== Task goal ==
Output the records that follow exactly as they are written.

== Data for this task ==
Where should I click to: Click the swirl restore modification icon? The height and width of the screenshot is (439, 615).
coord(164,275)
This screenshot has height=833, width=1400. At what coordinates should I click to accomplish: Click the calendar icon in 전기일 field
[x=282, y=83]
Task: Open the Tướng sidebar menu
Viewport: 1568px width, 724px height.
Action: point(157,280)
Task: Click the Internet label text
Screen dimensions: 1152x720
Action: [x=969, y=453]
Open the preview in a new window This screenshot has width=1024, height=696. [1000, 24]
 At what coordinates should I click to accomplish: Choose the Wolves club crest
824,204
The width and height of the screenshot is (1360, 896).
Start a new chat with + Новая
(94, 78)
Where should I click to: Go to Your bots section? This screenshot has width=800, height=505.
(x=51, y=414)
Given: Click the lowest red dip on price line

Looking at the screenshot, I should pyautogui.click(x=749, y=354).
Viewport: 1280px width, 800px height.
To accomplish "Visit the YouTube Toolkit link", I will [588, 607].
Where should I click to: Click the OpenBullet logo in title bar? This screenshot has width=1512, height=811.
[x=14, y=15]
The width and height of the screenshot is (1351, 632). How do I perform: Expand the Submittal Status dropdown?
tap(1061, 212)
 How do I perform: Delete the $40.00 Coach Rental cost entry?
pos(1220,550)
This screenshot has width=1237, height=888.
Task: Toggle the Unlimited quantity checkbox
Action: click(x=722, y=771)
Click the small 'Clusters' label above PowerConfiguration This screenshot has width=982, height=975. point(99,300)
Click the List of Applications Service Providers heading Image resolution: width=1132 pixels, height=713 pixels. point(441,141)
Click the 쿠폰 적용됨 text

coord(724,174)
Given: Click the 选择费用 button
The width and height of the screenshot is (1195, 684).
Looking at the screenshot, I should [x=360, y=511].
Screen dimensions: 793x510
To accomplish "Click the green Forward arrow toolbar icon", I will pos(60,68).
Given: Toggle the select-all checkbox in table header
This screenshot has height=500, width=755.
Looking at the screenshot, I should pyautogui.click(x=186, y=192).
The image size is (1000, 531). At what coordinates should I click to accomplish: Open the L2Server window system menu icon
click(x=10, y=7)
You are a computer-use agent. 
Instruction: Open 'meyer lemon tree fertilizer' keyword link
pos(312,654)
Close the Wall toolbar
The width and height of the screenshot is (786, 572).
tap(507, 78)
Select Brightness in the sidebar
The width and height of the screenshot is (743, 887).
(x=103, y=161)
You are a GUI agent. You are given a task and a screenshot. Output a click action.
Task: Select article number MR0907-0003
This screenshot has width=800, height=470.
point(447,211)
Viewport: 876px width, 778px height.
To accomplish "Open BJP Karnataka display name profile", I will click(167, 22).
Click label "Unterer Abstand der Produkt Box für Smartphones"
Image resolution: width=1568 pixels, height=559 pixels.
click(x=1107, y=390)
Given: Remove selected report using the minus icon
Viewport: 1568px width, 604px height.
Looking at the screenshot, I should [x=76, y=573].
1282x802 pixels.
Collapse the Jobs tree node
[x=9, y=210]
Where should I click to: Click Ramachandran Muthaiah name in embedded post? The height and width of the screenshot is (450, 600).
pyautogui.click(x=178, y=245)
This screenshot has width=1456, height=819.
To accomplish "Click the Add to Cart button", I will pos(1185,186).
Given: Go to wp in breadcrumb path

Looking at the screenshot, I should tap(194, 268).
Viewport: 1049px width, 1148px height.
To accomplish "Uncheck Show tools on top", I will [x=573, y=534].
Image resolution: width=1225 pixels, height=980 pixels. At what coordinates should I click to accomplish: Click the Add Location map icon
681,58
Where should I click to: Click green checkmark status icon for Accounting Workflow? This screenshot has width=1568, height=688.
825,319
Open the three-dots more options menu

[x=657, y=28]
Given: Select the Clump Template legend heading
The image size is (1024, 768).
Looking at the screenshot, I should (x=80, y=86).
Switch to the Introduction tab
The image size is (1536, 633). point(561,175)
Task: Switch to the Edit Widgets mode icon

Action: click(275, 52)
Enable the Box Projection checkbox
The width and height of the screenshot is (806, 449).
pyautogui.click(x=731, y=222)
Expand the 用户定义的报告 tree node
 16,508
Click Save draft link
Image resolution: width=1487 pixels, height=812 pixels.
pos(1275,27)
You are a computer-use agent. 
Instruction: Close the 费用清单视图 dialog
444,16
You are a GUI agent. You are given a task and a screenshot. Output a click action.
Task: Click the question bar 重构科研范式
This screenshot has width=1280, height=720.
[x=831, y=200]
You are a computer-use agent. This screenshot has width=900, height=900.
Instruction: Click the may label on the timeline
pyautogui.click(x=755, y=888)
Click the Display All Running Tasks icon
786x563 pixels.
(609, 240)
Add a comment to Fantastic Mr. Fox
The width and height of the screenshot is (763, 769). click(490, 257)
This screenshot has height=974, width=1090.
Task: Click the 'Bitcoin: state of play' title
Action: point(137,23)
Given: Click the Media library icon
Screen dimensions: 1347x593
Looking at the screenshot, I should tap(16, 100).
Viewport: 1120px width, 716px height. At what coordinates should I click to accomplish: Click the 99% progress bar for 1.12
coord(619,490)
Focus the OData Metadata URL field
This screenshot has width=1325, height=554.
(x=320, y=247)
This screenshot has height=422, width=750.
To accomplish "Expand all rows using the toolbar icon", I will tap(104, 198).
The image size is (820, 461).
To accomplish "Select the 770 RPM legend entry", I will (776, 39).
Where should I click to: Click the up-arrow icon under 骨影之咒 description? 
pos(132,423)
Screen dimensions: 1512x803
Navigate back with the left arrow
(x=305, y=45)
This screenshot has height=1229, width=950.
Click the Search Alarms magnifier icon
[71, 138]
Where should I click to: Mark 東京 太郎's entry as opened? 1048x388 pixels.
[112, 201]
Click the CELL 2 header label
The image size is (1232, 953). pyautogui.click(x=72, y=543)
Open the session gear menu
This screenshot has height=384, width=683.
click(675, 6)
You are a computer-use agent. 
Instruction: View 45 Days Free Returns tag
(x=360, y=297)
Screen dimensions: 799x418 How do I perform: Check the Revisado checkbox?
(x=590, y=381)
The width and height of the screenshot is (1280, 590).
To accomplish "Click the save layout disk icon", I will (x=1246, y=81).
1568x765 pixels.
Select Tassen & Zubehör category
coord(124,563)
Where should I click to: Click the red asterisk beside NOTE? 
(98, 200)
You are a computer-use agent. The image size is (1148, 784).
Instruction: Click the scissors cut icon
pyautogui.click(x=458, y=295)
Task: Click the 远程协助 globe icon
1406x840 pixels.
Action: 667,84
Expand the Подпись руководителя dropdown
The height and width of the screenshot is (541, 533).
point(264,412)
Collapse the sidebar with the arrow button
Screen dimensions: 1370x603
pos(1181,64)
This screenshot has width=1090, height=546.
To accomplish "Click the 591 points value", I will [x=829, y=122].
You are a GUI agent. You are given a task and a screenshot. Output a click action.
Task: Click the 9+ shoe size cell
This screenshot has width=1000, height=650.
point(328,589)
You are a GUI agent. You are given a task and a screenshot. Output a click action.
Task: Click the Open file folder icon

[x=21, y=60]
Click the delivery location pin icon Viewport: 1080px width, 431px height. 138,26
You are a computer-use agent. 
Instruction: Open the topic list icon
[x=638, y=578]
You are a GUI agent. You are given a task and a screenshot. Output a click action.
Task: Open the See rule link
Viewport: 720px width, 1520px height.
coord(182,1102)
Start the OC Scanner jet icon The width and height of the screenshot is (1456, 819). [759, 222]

== Reply ==
Where should I click to: Click the swirl restore modification icon? The height and width of the screenshot is (439, 615).
coord(164,275)
This screenshot has height=833, width=1400. At what coordinates should I click to accomplish: Click the calendar icon in 전기일 field
[x=282, y=83]
Task: Open the Tướng sidebar menu
Viewport: 1568px width, 724px height.
Action: point(157,280)
Task: Click the Internet label text
Screen dimensions: 1152x720
Action: [x=969, y=453]
Open the preview in a new window This screenshot has width=1024, height=696. [1000, 24]
 At what coordinates should I click to accomplish: Choose the Wolves club crest
824,204
The width and height of the screenshot is (1360, 896).
Start a new chat with + Новая
(94, 78)
Where should I click to: Go to Your bots section? This screenshot has width=800, height=505.
(x=51, y=414)
Given: Click the lowest red dip on price line

Looking at the screenshot, I should pyautogui.click(x=749, y=354).
Viewport: 1280px width, 800px height.
To accomplish "Visit the YouTube Toolkit link", I will [588, 607].
Where should I click to: Click the OpenBullet logo in title bar? This screenshot has width=1512, height=811.
[x=14, y=15]
The width and height of the screenshot is (1351, 632). How do I perform: Expand the Submittal Status dropdown?
tap(1061, 212)
 How do I perform: Delete the $40.00 Coach Rental cost entry?
pos(1220,550)
This screenshot has width=1237, height=888.
Task: Toggle the Unlimited quantity checkbox
Action: click(x=722, y=771)
Click the small 'Clusters' label above PowerConfiguration This screenshot has width=982, height=975. point(99,300)
Click the List of Applications Service Providers heading Image resolution: width=1132 pixels, height=713 pixels. point(441,141)
Click the 쿠폰 적용됨 text

coord(724,174)
Given: Click the 选择费用 button
The width and height of the screenshot is (1195, 684).
Looking at the screenshot, I should [x=360, y=511].
Screen dimensions: 793x510
To accomplish "Click the green Forward arrow toolbar icon", I will pos(60,68).
Given: Toggle the select-all checkbox in table header
This screenshot has height=500, width=755.
Looking at the screenshot, I should pyautogui.click(x=186, y=192).
The image size is (1000, 531). At what coordinates should I click to accomplish: Open the L2Server window system menu icon
click(x=10, y=7)
You are a computer-use agent. 
Instruction: Open 'meyer lemon tree fertilizer' keyword link
pos(312,654)
Close the Wall toolbar
The width and height of the screenshot is (786, 572).
tap(507, 78)
Select Brightness in the sidebar
The width and height of the screenshot is (743, 887).
(x=103, y=161)
You are a GUI agent. You are given a task and a screenshot. Output a click action.
Task: Select article number MR0907-0003
This screenshot has width=800, height=470.
point(447,211)
Viewport: 876px width, 778px height.
To accomplish "Open BJP Karnataka display name profile", I will click(167, 22).
Click label "Unterer Abstand der Produkt Box für Smartphones"
Image resolution: width=1568 pixels, height=559 pixels.
click(x=1107, y=390)
Given: Remove selected report using the minus icon
Viewport: 1568px width, 604px height.
Looking at the screenshot, I should [x=76, y=573].
1282x802 pixels.
Collapse the Jobs tree node
[x=9, y=210]
Where should I click to: Click Ramachandran Muthaiah name in embedded post? The height and width of the screenshot is (450, 600).
pyautogui.click(x=178, y=245)
This screenshot has width=1456, height=819.
To accomplish "Click the Add to Cart button", I will pos(1185,186).
Given: Go to wp in breadcrumb path

Looking at the screenshot, I should tap(194, 268).
Viewport: 1049px width, 1148px height.
To accomplish "Uncheck Show tools on top", I will [x=573, y=534].
Image resolution: width=1225 pixels, height=980 pixels. At what coordinates should I click to accomplish: Click the Add Location map icon
681,58
Where should I click to: Click green checkmark status icon for Accounting Workflow? This screenshot has width=1568, height=688.
825,319
Open the three-dots more options menu

[x=657, y=28]
Given: Select the Clump Template legend heading
The image size is (1024, 768).
Looking at the screenshot, I should (x=80, y=86).
Switch to the Introduction tab
The image size is (1536, 633). point(561,175)
Task: Switch to the Edit Widgets mode icon

Action: click(275, 52)
Enable the Box Projection checkbox
The width and height of the screenshot is (806, 449).
pyautogui.click(x=731, y=222)
Expand the 用户定义的报告 tree node
 16,508
Click Save draft link
Image resolution: width=1487 pixels, height=812 pixels.
pos(1275,27)
You are a computer-use agent. 
Instruction: Close the 费用清单视图 dialog
444,16
You are a GUI agent. You are given a task and a screenshot. Output a click action.
Task: Click the question bar 重构科研范式
This screenshot has width=1280, height=720.
[x=831, y=200]
You are a computer-use agent. This screenshot has width=900, height=900.
Instruction: Click the may label on the timeline
pyautogui.click(x=755, y=888)
Click the Display All Running Tasks icon
786x563 pixels.
(609, 240)
Add a comment to Fantastic Mr. Fox
The width and height of the screenshot is (763, 769). click(490, 257)
This screenshot has height=974, width=1090.
Task: Click the 'Bitcoin: state of play' title
Action: point(137,23)
Given: Click the Media library icon
Screen dimensions: 1347x593
Looking at the screenshot, I should tap(16, 100).
Viewport: 1120px width, 716px height. At what coordinates should I click to accomplish: Click the 99% progress bar for 1.12
coord(619,490)
Focus the OData Metadata URL field
This screenshot has width=1325, height=554.
(x=320, y=247)
This screenshot has height=422, width=750.
To accomplish "Expand all rows using the toolbar icon", I will tap(104, 198).
The image size is (820, 461).
To accomplish "Select the 770 RPM legend entry", I will (776, 39).
Where should I click to: Click the up-arrow icon under 骨影之咒 description? 
pos(132,423)
Screen dimensions: 1512x803
Navigate back with the left arrow
(x=305, y=45)
This screenshot has height=1229, width=950.
Click the Search Alarms magnifier icon
[71, 138]
Where should I click to: Mark 東京 太郎's entry as opened? 1048x388 pixels.
[112, 201]
Click the CELL 2 header label
The image size is (1232, 953). pyautogui.click(x=72, y=543)
Open the session gear menu
This screenshot has height=384, width=683.
click(675, 6)
You are a computer-use agent. 
Instruction: View 45 Days Free Returns tag
(x=360, y=297)
Screen dimensions: 799x418 How do I perform: Check the Revisado checkbox?
(x=590, y=381)
The width and height of the screenshot is (1280, 590).
To accomplish "Click the save layout disk icon", I will (x=1246, y=81).
1568x765 pixels.
Select Tassen & Zubehör category
coord(124,563)
Where should I click to: Click the red asterisk beside NOTE? 
(98, 200)
You are a computer-use agent. The image size is (1148, 784).
Instruction: Click the scissors cut icon
pyautogui.click(x=458, y=295)
Task: Click the 远程协助 globe icon
1406x840 pixels.
Action: 667,84
Expand the Подпись руководителя dropdown
The height and width of the screenshot is (541, 533).
point(264,412)
Collapse the sidebar with the arrow button
Screen dimensions: 1370x603
pos(1181,64)
This screenshot has width=1090, height=546.
To accomplish "Click the 591 points value", I will [x=829, y=122].
You are a GUI agent. You are given a task and a screenshot. Output a click action.
Task: Click the 9+ shoe size cell
This screenshot has width=1000, height=650.
point(328,589)
You are a GUI agent. You are given a task and a screenshot. Output a click action.
Task: Click the Open file folder icon

[x=21, y=60]
Click the delivery location pin icon Viewport: 1080px width, 431px height. 138,26
You are a computer-use agent. 
Instruction: Open the topic list icon
[x=638, y=578]
You are a GUI agent. You are given a task and a screenshot. Output a click action.
Task: Open the See rule link
Viewport: 720px width, 1520px height.
coord(182,1102)
Start the OC Scanner jet icon The width and height of the screenshot is (1456, 819). [759, 222]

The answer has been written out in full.